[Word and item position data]

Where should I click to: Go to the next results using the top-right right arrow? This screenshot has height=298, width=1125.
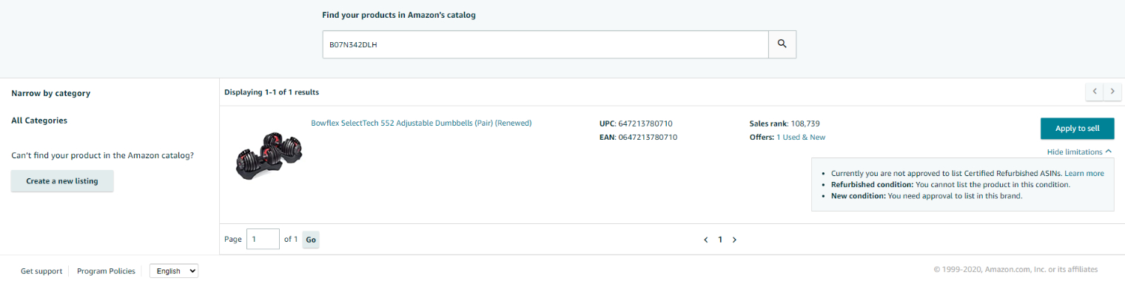pyautogui.click(x=1112, y=92)
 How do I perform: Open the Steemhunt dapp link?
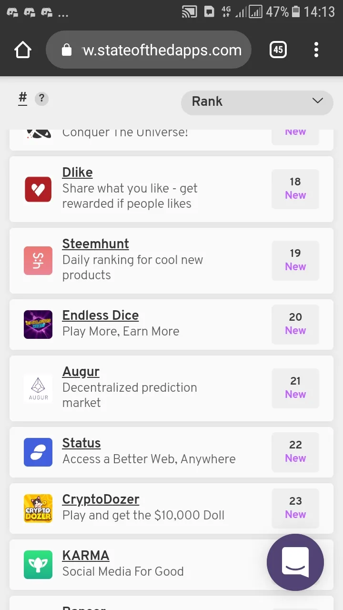[95, 244]
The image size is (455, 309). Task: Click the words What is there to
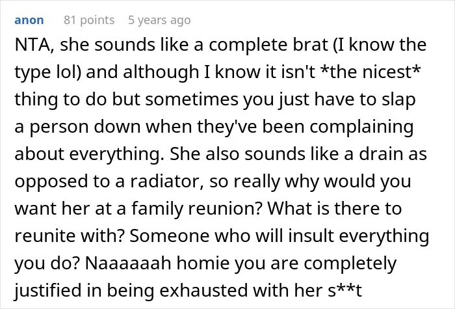(335, 209)
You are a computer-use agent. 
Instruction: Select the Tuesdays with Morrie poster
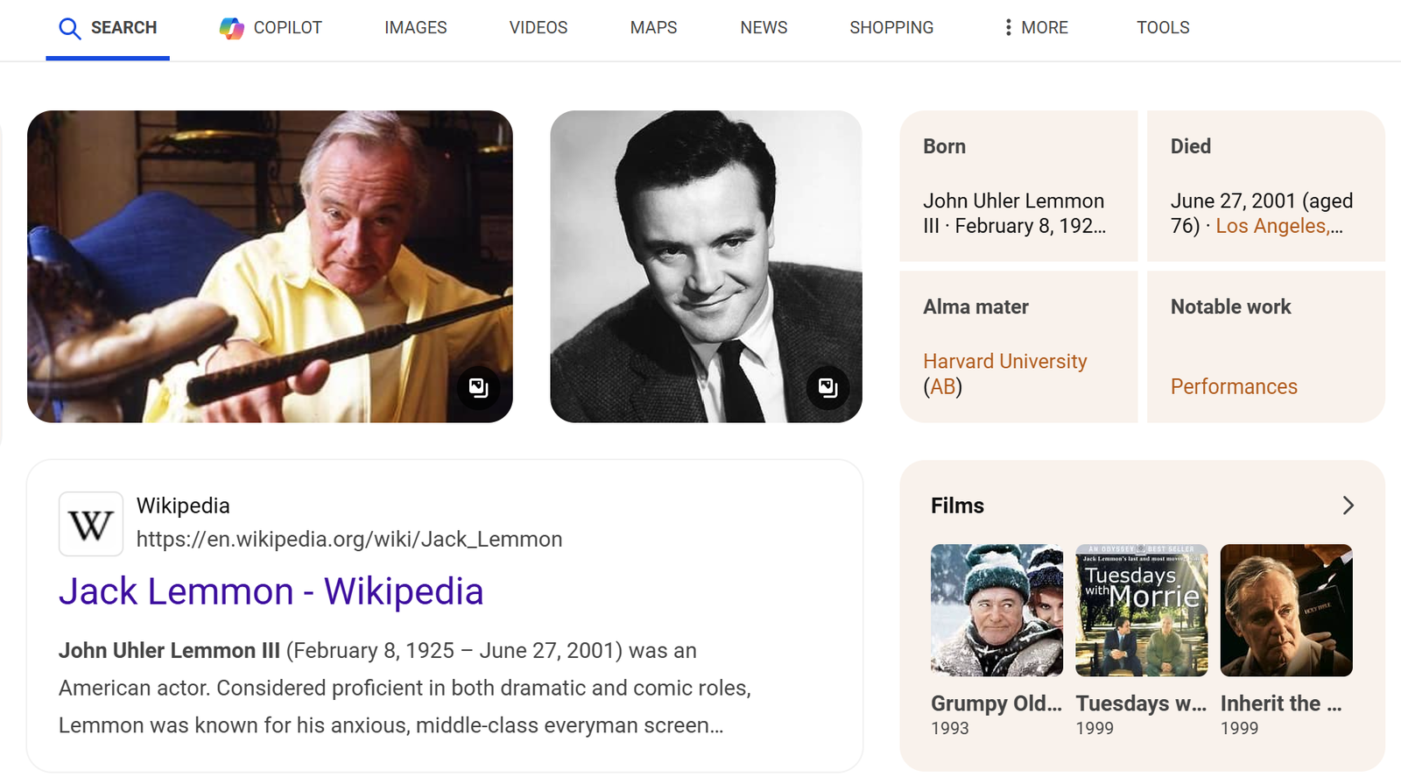(1141, 610)
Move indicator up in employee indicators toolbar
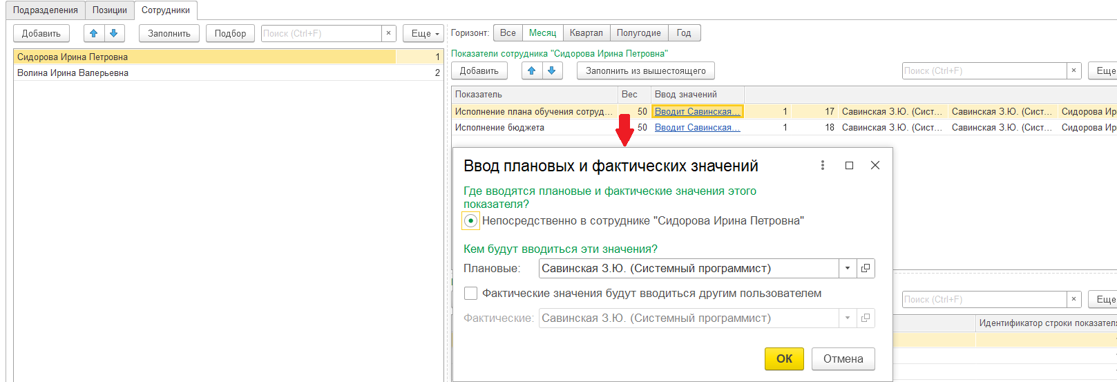Image resolution: width=1117 pixels, height=382 pixels. pos(531,70)

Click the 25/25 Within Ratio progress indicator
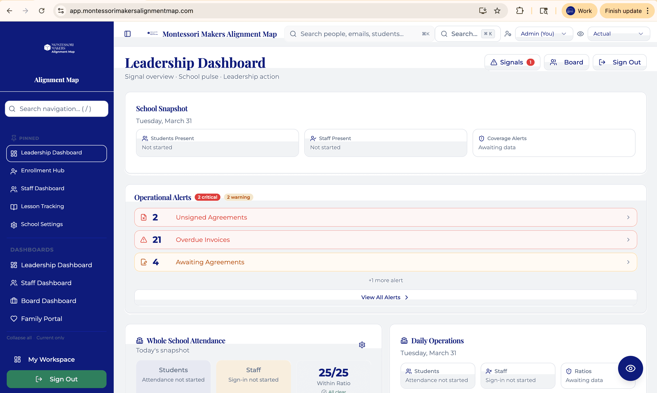point(333,373)
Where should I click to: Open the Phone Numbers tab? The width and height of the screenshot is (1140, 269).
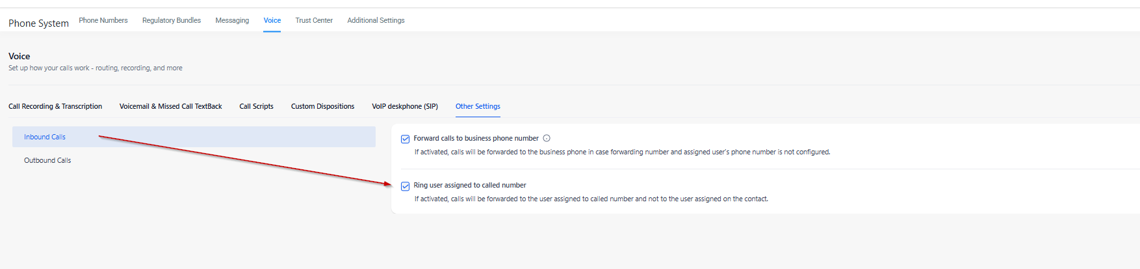pyautogui.click(x=103, y=20)
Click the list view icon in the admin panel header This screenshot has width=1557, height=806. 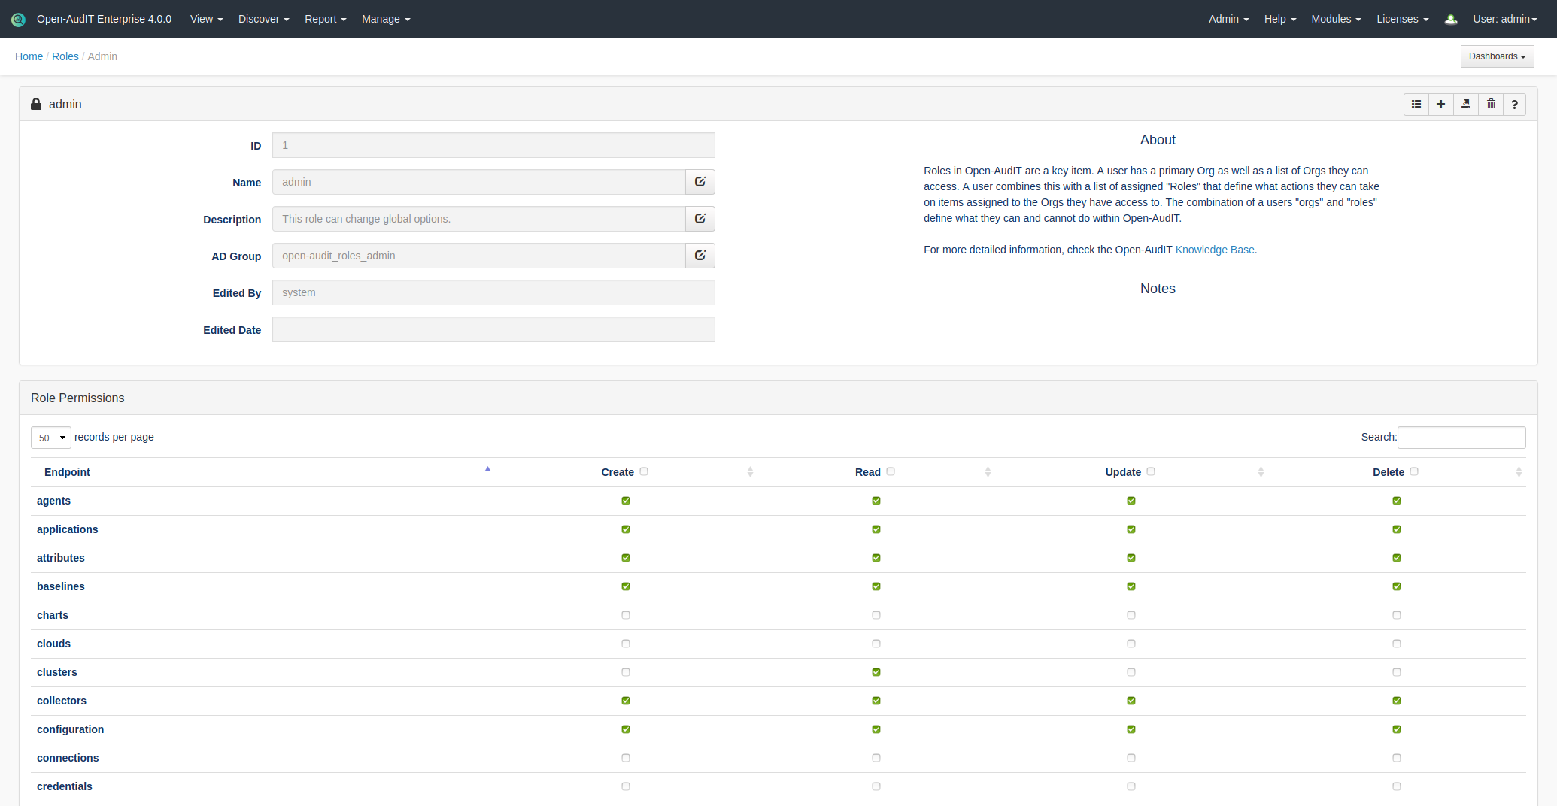click(1416, 105)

◆ Your objective
Rewrite the entries starting at the line that has "Move indicator up" and stopping after the line that has "pyautogui.click(x=103, y=20)", with "Phone Numbers" changed to "Contact Numbers" and everything else left as is. Leave the pictures out.

◆ Solution below
Move indicator up in employee indicators toolbar
Image resolution: width=1117 pixels, height=382 pixels. pos(531,70)

Click the 25/25 Within Ratio progress indicator
point(333,373)
Where should I click to: Open the Contact Numbers tab? The width and height of the screenshot is (1140, 269).
pyautogui.click(x=103, y=20)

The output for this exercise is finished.